Años más tarde, en momentos de lucha por las nuevas expresiones artísticas, la tarea de Josefina Plá (en colaboración con su discípulo José Laterza Parodi) se vio reconocida en la IV Bienal de São Paulo (1957) con el Premio Arno. Después vendrían las distinciones internacionales para Edith Jiménez, Hermann Guggiari, Carlos Colombino y otros. Tanto la obra de Julián de la Herrería como la de Josefina Plá hicieron de la cerámica un arte mayor y hoy podemos ubicarlas entre lo más notable de la producción artística paraguaya del siglo XX.


Jarro Lechuza, pieza de Josefina Pla que integra la Colección Museo Julián de la Herrería.

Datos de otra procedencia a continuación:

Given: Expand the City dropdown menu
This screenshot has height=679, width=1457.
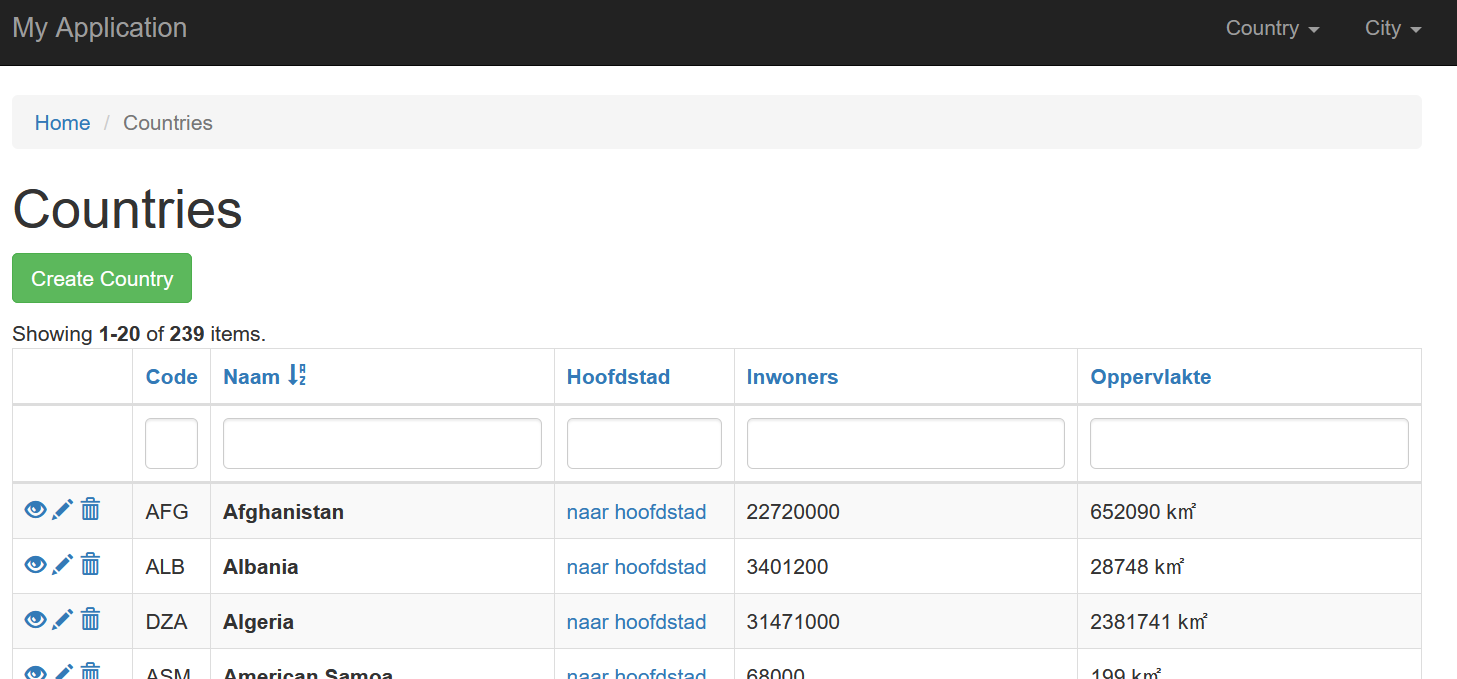Looking at the screenshot, I should pos(1393,28).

Paralelamente, la obra de creación de Josefina Plá se desarrollaba en el campo de las letras. En primer lugar, la poesía: su producción, en este ámbito, es —no me cabe duda— uno de los hechos más valiosos de la lírica moderna en lengua castellana. Se dio, inicialmente, cuando ya brillaban en el cielo literario hispanoamericano esa constelación extraordinaria compuesta por Delmira Agustini, Gabriela Mistral, Juana de Ibarbourou y Alfonsina Storni. Quizá por ello haya quedado un poco velada a los ojos de la crítica. Sin embargo, al lado de sus ilustres predecesoras, la obra poética de Josefina Plá no desmerece en modo alguno y a menudo se empina y rompe cotas por la intensidad y belleza de su expresión, plena de sentido existencial.


Ambos expusieron su obra de cerámica en Madrid, en el Círculo de Bellas Artes, en 1931.

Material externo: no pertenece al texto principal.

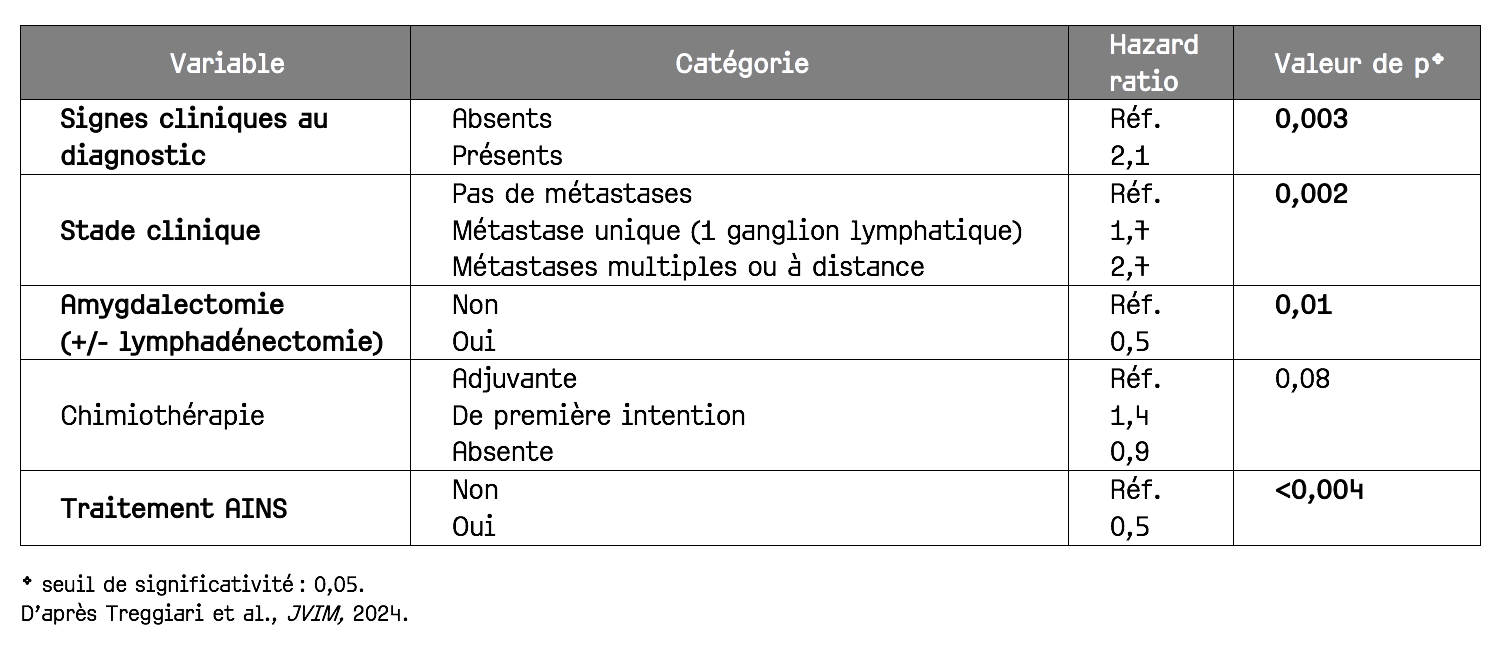1504x657 pixels.
Task: Click the "Variable" column header
Action: point(227,64)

Igualmente constante fue su dedicación al teatro, al cual dio obras de gran calidad como Historia de un número y Fiesta en el río, piezas que figuran entre lo más importante de la producción dramática hispanoamericana contemporánea.

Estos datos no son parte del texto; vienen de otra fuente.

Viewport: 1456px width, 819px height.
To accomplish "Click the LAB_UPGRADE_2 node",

En la segunda mitad de la década del 50, Josefina Plá publica en la revista Alcor una serie de cuentos, parte de los cuales incluyó luego en la edición de La mano en la tierra, en 1963. Por entonces, ya habían visto la luz El pozo y La babosa, de Gabriel Casaccia, y El trueno entre las hojas y El baldío, de Augusto Roa Bastos. Si bien los cuentos de Josefina Plá también enfocaban aspectos de nuestro mundo, sus particulares configuraciones significativas y expresivas se distinguían claramente de la de estos escritores. El mundo narrativo de Josefina Plá está situado en el lugar de intersección de los universos semánticos hispanos (originarios de la autora) y el de la expresión paraguaya e hispanoamericana, que sería definitivamente el ámbito pragmático de su habla y de su estilo. De este modo, su literatura aprehende, conjuga y cristaliza en una literatura de alto porte estético los signos de su patria originaria y los de la tierra que en la hora postrera su mano por fin tocaría definitivamente, como la del viejo hidalgo español de su cuento “La mano en la tierra”. 


El 11 de enero de 1999, una ancianita ciega y sorda, nacida casi noventa y seis años antes en Lobos ―una pequeña isla de las Canarias―, que conoció al gran amor de su vida en una villa joyosa a la vera del mar Mediterráneo y llegó al Paraguay un 1º de febrero de 1926 para gloria de su arte y de su literatura, se extinguía para el mundo, dejando como legado una obra de extraordinario valor por su autenticidad vital y su plenitud estética.